* [To be done]: Could you render everything in the rows below, from the line containing "The image size is (765, 449)." down to the line containing "pos(566,220)", as a numbered list, skipping blank lines and leaving out the pictures?

* [Material for this task]:
= = = = =
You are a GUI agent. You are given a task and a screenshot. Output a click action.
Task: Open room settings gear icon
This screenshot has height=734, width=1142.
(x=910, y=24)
= = = = =
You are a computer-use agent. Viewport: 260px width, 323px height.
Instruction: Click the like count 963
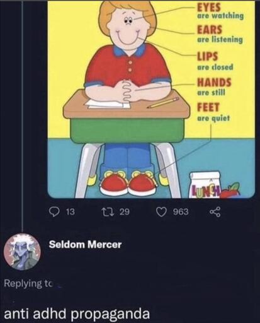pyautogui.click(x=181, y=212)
= = = = =
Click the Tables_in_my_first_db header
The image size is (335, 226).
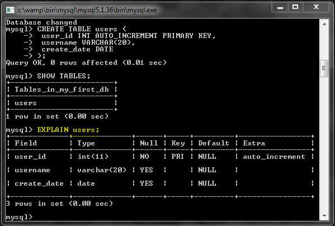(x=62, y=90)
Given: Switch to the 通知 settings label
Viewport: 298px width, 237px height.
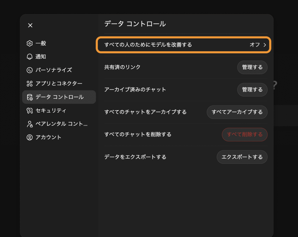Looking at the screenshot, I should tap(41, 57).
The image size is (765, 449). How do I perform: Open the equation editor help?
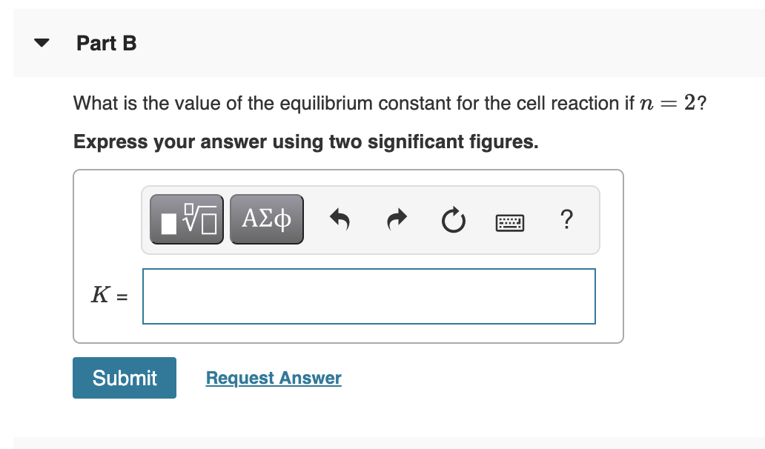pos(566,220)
= = = = =
* [Exercise response]:
1. The image size is (765, 449). How do I perform: Open the equation editor help?
2. pos(566,220)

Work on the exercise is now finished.